Stored records:
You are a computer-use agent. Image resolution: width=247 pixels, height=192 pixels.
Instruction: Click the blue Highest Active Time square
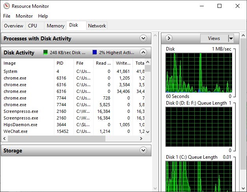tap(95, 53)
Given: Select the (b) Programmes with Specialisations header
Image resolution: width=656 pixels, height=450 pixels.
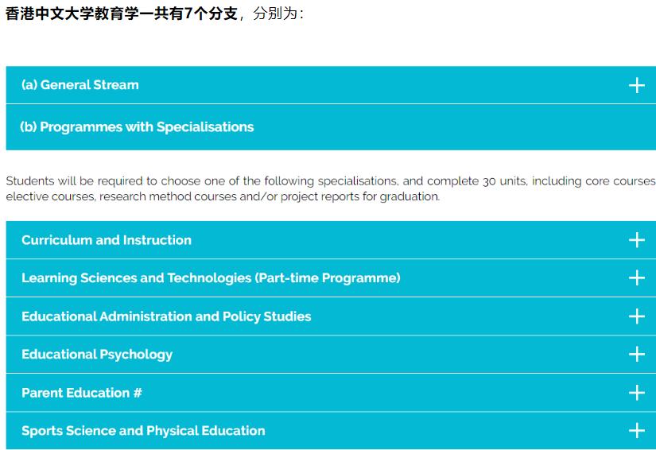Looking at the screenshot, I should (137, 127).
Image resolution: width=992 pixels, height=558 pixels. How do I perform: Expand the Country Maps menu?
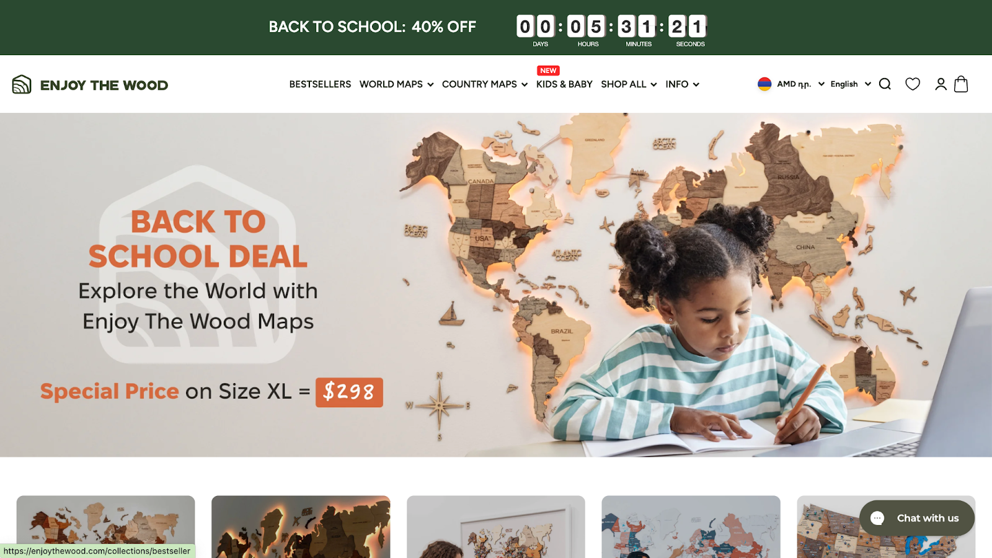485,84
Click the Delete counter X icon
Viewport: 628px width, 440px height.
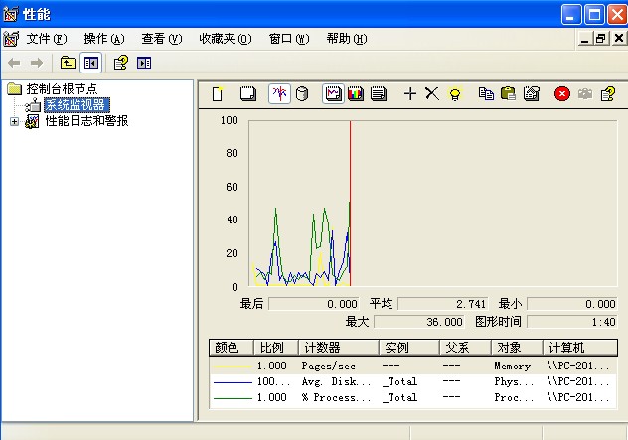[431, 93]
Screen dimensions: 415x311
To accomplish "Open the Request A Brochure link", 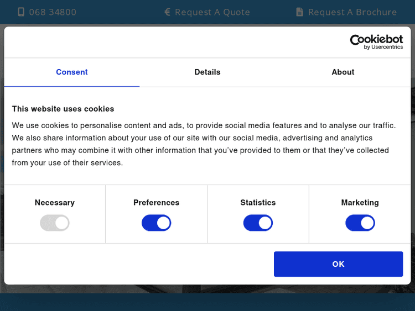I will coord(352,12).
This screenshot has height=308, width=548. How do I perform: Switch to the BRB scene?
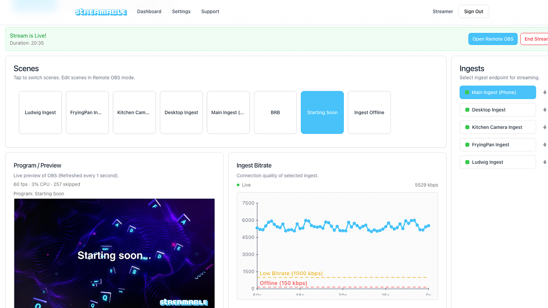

# [WHAT YOU HAVE TO DO]
Please restate the lines above exactly, starting at the first line of the data and stopping at the line containing "Given: Select the", which is included. Omit pictures.

# [FINISHED EXERCISE]
You are a computer-use agent. Image resolution: width=247 pixels, height=192 pixels.
Instruction: Click the blue Highest Active Time square
tap(95, 53)
Given: Select the (b) Programmes with Specialisations header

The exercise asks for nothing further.